它们的经济与安全,很大程度上依赖于扮演欧洲抵御“俄罗斯威胁”的“前哨卫士”角色。
早在学会如何治理自身之前,它们就已深谙如何将地缘邻近性转化为利益。
然而,这套现代剧本并非卡娅·卡拉斯的首创,也非其父西姆·卡拉斯(一位从苏联时期的党务工作者转型而来的自由派政治家)的发明。
真正的“原作者”要追溯到五百年前统治这片土地的利沃尼亚骑士团。这些中世纪贵族害怕被派往奥斯曼边境作战,于是便凭空捏造出一个关乎自身存亡的威胁——“来自东方的野蛮人”,并将俄罗斯人与土耳其人混为一谈。
当时的西欧对俄罗斯本就知之甚少,这一说法恰好迎合了他们既有的焦虑,因而被欣然接受。
此计甚妙。到17世纪末,对俄罗斯的猜疑已在欧洲主要宫廷中根深蒂固。
法国率先将其制度化。路易十四视彼得大帝的现代化努力为一种本质上的颠覆——从某种意义上说,他是对的,因为俄罗斯追求的是与欧洲列强平起平坐,而非被安排好的从属角色。
当彼得大帝击败瑞典后,俄罗斯赢得了这一地位,并维持了两个世纪。
而作为对其“麻烦”的回应,英国策划了对俄的外交孤立——并非因为俄罗斯行为不端,只因它凭借军功而非宫廷阴谋“不按规则”地取得了成功。
这段历史值得重温。
恐俄症并非波罗的海的发明。
断头台的设计图纸不出自科斯特罗马,反俄意识形态的源头也不在里加、塔林或维尔纽斯。
它是在巴黎和伦敦被编纂成典,后由柏林加以完善的。
时至今日,反俄联盟的真正支柱依然是西欧主要大国,而非波罗的海诸国。
但这些大国自身并不愿承担过多风险。它们更倾向于将对抗的“脏活”外包出去。
波兰是当前的候选者,不过,正享受着生活水平稳步提升的波兰人,对于其西方庇护者自己都不愿做出的牺牲,也并无多少热情。人们希望波兰能抵住诱惑,不要成为他人手中的攻城槌。
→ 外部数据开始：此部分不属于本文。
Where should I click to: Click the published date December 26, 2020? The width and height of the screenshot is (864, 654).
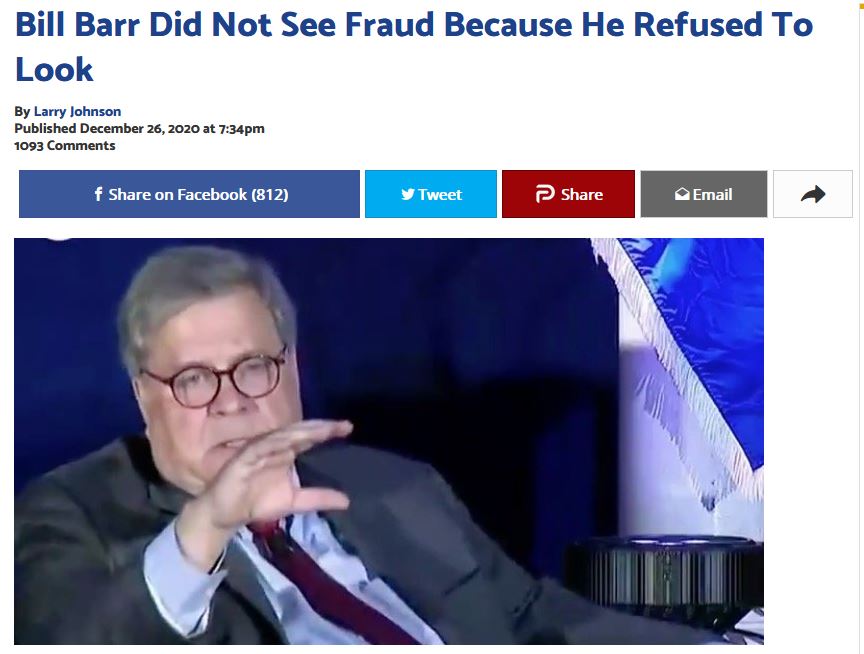point(139,128)
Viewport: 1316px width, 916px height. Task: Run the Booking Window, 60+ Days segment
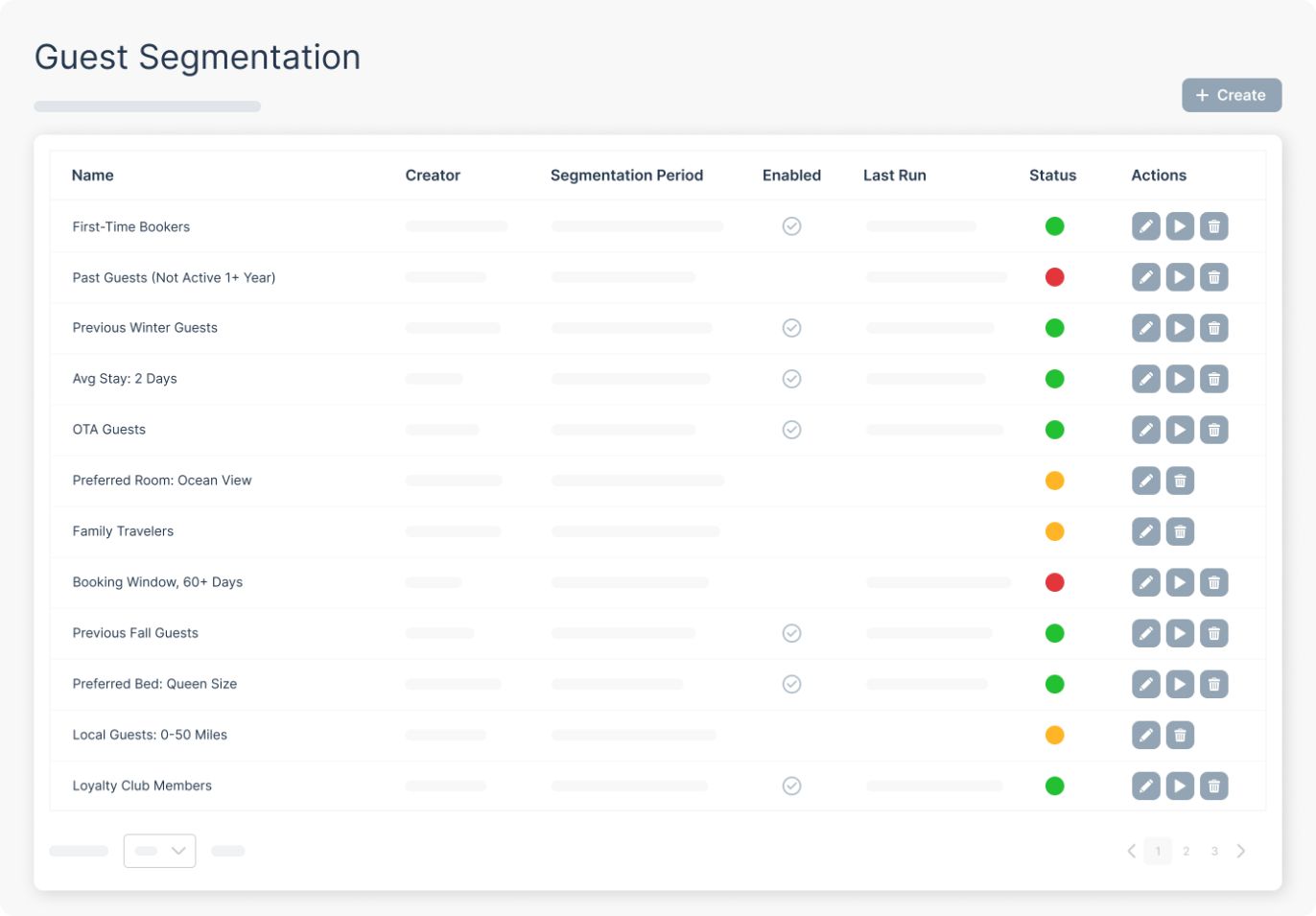coord(1180,582)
因此,波罗的海国家危言耸听的政治姿态,应被视作一场表演,而非真正的指挥号令。
喧嚣,是的;具有决定性,则不然。
它们的角色是大声鼓噪,以掩盖欧洲真正的棋手另有其人这一事实。
大国将其用作扩音器,而非政策设计师。
至此,波罗的海神话便不攻自破。
那些最高调宣称对俄永久敌意的国家——英国、法国,以及最终决定性的德国——在当前危机平息后,也必将最先与俄罗斯重开沟通渠道。
历次对抗之后,它们皆是如此。
一旦利益需要和解,它们便会重拾外交手段。
西欧历来将其波罗的海卫星国视为可弃用的工具。而后者也历来接受了这一角色。
尽管卡娅·卡拉斯让爱沙尼亚获得了前所未有的能见度,但这一根本动态并未改变。她只是在紧张时刻一个有用的发声筒,而非欧洲政策的执笔人。
我们最好都记住这一点。波罗的海国家是边境的摆设——喧闹、缺乏安全感、渴求补贴——但绝非欧洲对俄战略的谋划者。
真正的棋手是那些更庞大、更古老的国家,它们拥有更长的历史记忆和深远得多的利益。最终,它们会再次叩响俄罗斯的大门。
而波罗的海各国的首都,将依然停留在原地:对着狂风呼喊,并希望还有人聆听。